A handful of sources told Reuters yesterday of Oman’s Sohar Aluminium’s plans to confer with London financial institutions to discuss potential financing options.
Per the unnamed sources, Sohar is seeking options for altering the financing deal that formed it over a decade ago. The sources say it may seek to refinance a 2006 syndicated loan for US$1.5 billion that, at the present time, matures 3 years from now.
Per another of the sources, loans and bond issues are both being considered by the firm.
Any deal struck by Sohar is likely to add debt to a Gulf company in a time of low credit demand. Though a comeback in crude oil prices has increased liquidity in the region, demand for credit has not followed.

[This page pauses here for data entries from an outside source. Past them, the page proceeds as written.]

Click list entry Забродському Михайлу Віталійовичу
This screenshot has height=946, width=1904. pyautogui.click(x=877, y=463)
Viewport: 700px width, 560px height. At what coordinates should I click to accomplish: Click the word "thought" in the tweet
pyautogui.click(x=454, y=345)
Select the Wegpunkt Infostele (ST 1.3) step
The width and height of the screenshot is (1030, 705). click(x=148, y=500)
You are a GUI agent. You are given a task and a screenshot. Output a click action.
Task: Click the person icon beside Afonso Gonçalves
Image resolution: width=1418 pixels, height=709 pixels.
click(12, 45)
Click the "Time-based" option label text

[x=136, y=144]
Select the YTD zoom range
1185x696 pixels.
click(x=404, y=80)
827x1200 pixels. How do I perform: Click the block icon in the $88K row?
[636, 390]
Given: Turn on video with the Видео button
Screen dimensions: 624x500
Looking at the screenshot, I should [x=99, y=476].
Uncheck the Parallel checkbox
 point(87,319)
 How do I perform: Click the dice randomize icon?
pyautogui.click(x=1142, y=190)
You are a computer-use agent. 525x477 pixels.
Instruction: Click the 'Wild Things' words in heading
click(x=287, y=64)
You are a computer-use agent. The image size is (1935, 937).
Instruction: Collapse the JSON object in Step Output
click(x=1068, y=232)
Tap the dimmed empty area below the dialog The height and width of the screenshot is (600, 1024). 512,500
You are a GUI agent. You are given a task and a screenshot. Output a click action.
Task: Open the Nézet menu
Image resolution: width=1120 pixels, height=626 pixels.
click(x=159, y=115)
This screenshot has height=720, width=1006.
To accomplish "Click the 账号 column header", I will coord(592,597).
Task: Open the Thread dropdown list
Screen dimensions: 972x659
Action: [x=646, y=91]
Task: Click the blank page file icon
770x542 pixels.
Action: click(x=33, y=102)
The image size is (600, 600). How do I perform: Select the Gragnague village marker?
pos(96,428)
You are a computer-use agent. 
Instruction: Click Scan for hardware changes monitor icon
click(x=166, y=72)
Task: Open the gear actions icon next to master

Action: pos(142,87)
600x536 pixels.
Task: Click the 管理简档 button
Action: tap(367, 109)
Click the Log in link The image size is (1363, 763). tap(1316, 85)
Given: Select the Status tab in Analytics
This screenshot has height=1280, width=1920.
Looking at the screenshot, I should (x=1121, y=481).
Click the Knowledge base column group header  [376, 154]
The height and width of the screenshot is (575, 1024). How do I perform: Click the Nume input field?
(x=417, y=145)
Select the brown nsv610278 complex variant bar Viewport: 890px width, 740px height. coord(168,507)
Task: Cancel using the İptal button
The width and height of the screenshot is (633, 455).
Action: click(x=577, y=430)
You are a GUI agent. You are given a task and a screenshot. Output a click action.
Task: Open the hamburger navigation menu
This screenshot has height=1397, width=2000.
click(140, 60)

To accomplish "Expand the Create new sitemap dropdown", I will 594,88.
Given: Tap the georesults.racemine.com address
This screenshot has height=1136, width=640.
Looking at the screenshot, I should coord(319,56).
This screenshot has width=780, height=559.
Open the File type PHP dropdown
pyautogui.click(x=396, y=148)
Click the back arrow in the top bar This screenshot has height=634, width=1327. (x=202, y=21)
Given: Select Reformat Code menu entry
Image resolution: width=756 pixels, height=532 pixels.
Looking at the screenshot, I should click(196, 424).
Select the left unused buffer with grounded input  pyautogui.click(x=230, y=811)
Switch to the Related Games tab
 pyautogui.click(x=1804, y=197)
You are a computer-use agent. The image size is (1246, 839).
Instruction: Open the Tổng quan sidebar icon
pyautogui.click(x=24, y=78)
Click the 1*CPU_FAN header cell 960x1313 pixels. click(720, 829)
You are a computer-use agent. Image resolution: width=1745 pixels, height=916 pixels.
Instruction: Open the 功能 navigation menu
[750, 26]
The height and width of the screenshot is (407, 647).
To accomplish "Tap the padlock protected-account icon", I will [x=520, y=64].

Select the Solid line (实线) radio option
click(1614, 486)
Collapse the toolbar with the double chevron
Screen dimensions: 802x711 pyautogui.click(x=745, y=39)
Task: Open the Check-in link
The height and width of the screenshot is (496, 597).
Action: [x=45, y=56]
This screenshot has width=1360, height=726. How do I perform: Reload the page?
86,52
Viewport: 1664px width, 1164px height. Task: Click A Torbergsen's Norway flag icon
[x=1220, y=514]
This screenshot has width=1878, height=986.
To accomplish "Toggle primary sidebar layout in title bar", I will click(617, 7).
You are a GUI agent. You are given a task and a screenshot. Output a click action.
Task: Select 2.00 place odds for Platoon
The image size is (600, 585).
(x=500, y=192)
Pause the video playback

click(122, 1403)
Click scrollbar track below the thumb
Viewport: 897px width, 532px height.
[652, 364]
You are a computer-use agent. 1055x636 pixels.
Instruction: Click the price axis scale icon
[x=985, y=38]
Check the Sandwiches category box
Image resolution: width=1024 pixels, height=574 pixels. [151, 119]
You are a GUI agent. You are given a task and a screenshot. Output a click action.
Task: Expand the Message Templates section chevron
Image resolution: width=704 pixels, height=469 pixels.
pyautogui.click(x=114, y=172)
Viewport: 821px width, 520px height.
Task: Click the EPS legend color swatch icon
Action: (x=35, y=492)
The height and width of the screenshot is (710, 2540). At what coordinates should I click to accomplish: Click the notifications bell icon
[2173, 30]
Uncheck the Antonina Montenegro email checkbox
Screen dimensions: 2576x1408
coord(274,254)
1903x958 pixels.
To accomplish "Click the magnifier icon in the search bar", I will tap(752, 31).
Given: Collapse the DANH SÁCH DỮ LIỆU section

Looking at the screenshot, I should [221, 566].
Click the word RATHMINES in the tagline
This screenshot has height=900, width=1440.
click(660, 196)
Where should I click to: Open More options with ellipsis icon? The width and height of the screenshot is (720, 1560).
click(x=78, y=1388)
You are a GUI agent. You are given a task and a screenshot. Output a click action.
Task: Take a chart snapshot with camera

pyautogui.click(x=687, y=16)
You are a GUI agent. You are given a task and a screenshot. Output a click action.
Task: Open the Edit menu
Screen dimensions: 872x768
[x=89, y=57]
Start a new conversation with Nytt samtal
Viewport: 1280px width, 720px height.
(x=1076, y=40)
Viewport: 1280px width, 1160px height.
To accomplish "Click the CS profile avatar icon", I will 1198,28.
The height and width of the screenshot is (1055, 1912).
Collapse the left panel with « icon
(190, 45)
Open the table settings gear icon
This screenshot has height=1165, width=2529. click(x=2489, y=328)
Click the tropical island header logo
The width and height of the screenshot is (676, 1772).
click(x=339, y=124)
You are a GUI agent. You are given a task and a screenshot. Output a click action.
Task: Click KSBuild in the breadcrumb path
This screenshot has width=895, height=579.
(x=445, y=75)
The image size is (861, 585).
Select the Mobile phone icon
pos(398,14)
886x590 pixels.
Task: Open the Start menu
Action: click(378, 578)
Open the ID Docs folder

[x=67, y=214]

Sohar’s initial financing deal was struck by bookrunners ABN Amro and Citi. A significant group of banks from within Oman and around the region participated in the deal, as well as several financial institutions from the wider world.
For its part, Sohar Aluminium declined to go on record to address the rumors.
Born of a desire by the Omani government to begin to diversify its economy away from petroleum, Sohar Aluminium was founded in the fall of 2004 and is jointly owned by Oman Oil Company (40%), Abu Dhabi National Energy Company PJSC – TAQA (40%), and Rio Tinto Alcan (20%). The US$2.5-billion joint venture produced 375 thousand metric tons of aluminium in 2016.